By Jeff Johnston, American Hunter
To practice the perfect grip, hold your grip arm (the left arm, for right-handed shooters) out with the thumb pointed straight up at the ceiling. Now rotate your wrist to the right until the thumb points at a 45-degree angle toward the ceiling. The knuckles of your hand should be aligned in a 45-degree angle as well. Cock your wrist up slightly—as if you were throttling a motorcycle—so the knuckles point toward the ceiling rather than the target.

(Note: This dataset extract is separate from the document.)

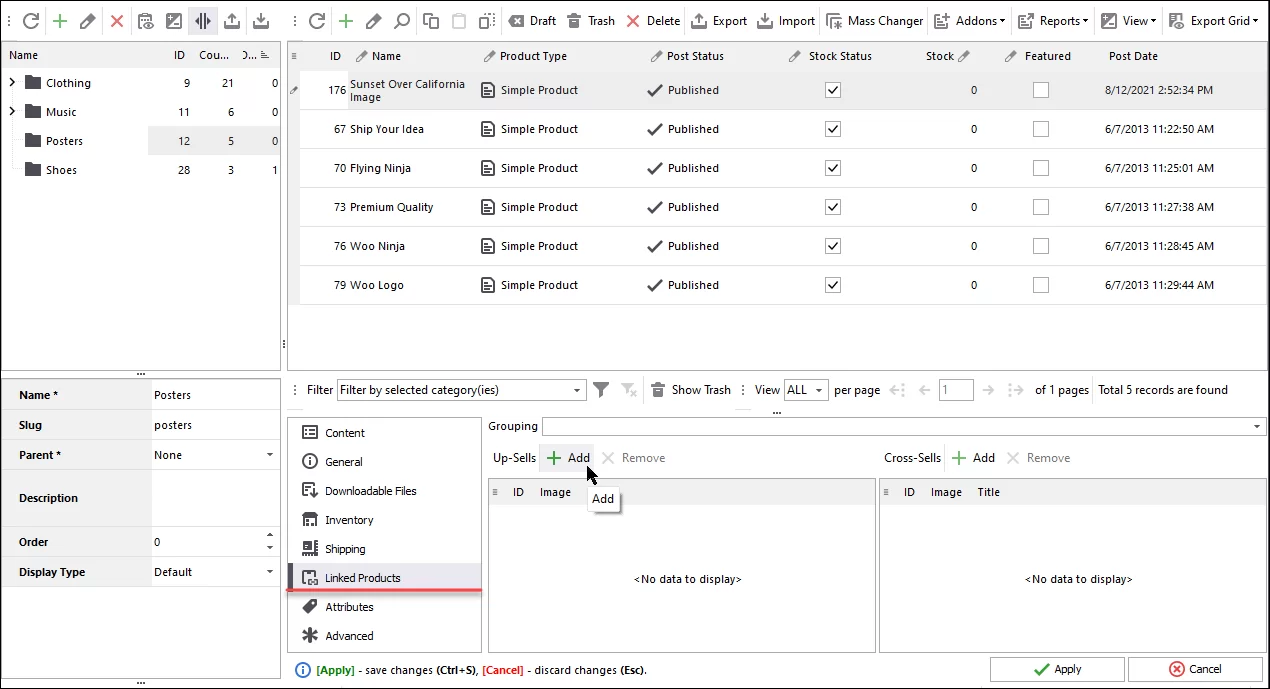Move the selected product to Trash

Now imagine a line running from the deepest part of the “V” formed by your thumb and forefinger down to the center of your hand where it meets the wrist, in the seam between the two muscular pads that form the palm of your hand. Run the grip of the bow vertically along this line, with the throat, or the skinniest top portion of the grip, in the aforementioned “V.”
Place the index and middle fingers on the front edge of the riser and exert slight pressure to keep the bow in place while drawing. Your ring and pinky fingers should never touch the grip at all.
As you reach full draw, completely relax your hand. The bow will be held in place only by the rearward pressure of its draw force. Next rotate your hand toward the ceiling at the wrist so the knuckles point up and your palm points toward the target. Grip pressure will now be distributed evenly in the hand. The bow’s grip should barely touch the lower pad of the palm, if at all, but rather in the seam between the two pads. This is called a low grip, and is usually better for compound bows than a high grip used by traditional shooters.
Finally, wiggle your fingers to make sure they are relaxed, then let them hang naturally. The thumb should be relaxed but pointing toward the target parallel to the arrow. If your pointer and middle fingers touch the front of the grip slightly, that’s ok, but ideally they should hang a millimeter from it. The goal is to make as little contact as possible with the bow’s grip, thereby reducing grip-induced torque on the bow as the string is released.
A split second after the release, tighten your grip so the bow doesn’t fall from your hand. If you think you might drop it, consider using a bow sling, but with enough practice you’ll be able to do this without the need for a sling that could cause torque on its own. Practice this grip until it becomes second nature, even as a big buck walks in and turns broadside this fall.